TEXTE SOURCE ::
Paul Béranger : Je suis le seul à avoir participé à neuf élections générales, là ce sera plus la dixième fois. L’île Maurice a beaucoup progressé. La méritocratie a beaucoup progressé à l’île Maurice. Mais il y a encore beaucoup et beaucoup à faire. J’ai été Premier ministre deux ans en 2003-2005, c’est déjà un exploit. Quand on connaît l’histoire de l’île Maurice, qu’on connaît les réalités politiques et électorales de l’île Maurice, c’est déjà un exploit. Là, on est arrivé à un arrangement, à un équilibre constitutionnel, le Premier ministre actuel Navin Ramgoolam et moi-même, qui ressemble beaucoup à ce qui s’est passé en terme de débat constitutionnel en Tunisie, c’est-à-dire que nous avons avec soin recherché un nouvel équilibre entre les pouvoirs du président de la République et les pouvoirs du Premier ministre. On est arrivé à un équilibre aussi parfait que les choses peuvent être parfaites sur la terre.

 

Votre parti, le Mouvement militant mauricien (MMM) est en alliance avec les travaillistes de Navin Ramgoolam. Vous projetez d’amender ensemble la Constitution pour faire « évoluer le modèle démocratique » de Maurice. Mais qu’est-ce que ça va changer?

DONNÉES FOURNIES ::
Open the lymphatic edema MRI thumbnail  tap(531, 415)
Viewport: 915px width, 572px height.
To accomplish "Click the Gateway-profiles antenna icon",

CONSIGNE 1 ::
D'après l'entretien avec Paul Béranger, pendant quelles années a-t-il été Premier ministre ?
CONSIGNE 2 ::
Résumez en deux phrases l'entretien avec Paul Béranger.
CONSIGNE 3 ::
Poursuivez l'entretien avec Paul Béranger à partir de la dernière question posée.

RÉPONSE 1 ::
De 2003 à 2005.

RÉPONSE 2 ::
Paul Béranger, qui a participé à neuf élections générales, estime que l'île Maurice et la méritocratie y ont beaucoup progressé mais qu'il reste beaucoup à faire, et il considère ses deux années comme Premier ministre, de 2003 à 2005, comme un exploit. Avec le Premier ministre Navin Ramgoolam, dont les travaillistes sont alliés à son parti, le MMM, il dit être parvenu à un nouvel équilibre constitutionnel entre les pouvoirs du président de la République et ceux du Premier ministre.

RÉPONSE 3 ::
Nous aurons essentiellement un président avec des pouvoirs importants, augmentés, et qui sera élu au suffrage universel mais à un tour, pas à deux tours, avec des pouvoirs additionnels et un Premier ministre qui reste Premier ministre dans notre système britannique de « Cabinet system ». Et c’est l’équilibre auquel on est arrivé par écrit. Je ne suis pas d’accord du tout avec ceux qui prétendent qu’il faut tous les pouvoirs soient concentrés dans les mains d’une seule personne. C’est dangereux. Ça été comme ça à l’île Maurice depuis l’indépendance et parfois on l’a payé très cher. Le modèle a ses défauts et a ses failles. De l’extérieur, on ne les voit pas. Mais la plupart des gens ne savent pas qu’on est encore en monopole d’Etat sur la télévision. Il y a une seule télévision d’Etat (…). C’est un exemple que je donne. Donc on n’a jamais fini d’améliorer la démocratie. Avec ce que nous proposons, y compris une réforme électorale, nous avons là aussi une faille de la démocratie à la Mauricienne, c’est que nous avons un système électoral totalement non démocratique où un parti peut avoir 30% des suffrages. Je pense aux sièges, ça s’est vu à plusieurs reprises dans l’île Maurice. Donc, on ne finit jamais d’améliorer la démocratie et c’est ce que nous voulons faire.

 

Pour précision, c’est le modèle de « First past the post » (FPTP), en d’autres mots un système uninominal majoritaire à un tour. Une telle alliance vous en êtes convaincu va rafler tous les sièges au Parlement. Mais est-ce raisonnable?

 

Non, parce que le système électoral n’est pas bon. Mais attention, normalement, statiquement, on va rafler tous les sièges parce qu’il n’y a à ce stade que des circonscriptions géographiques. Et c’est mauvais. Depuis vingt ans, trente ans, mon parti préconise un peu le modèle allemand, c’est-à-dire un mélange deux tiers de sièges par des circonscriptions géographiques, un tiers à la proportionnelle ou fifty-fifty, 50-50%. Et c’est ce que nous allons faire après les élections.

 

Mais quelle place pour respecter le jeu démocratique vous accorderez à l’opposition si effectivement il y a un 60-0, une victoire de 60-0 aux prochaines élection?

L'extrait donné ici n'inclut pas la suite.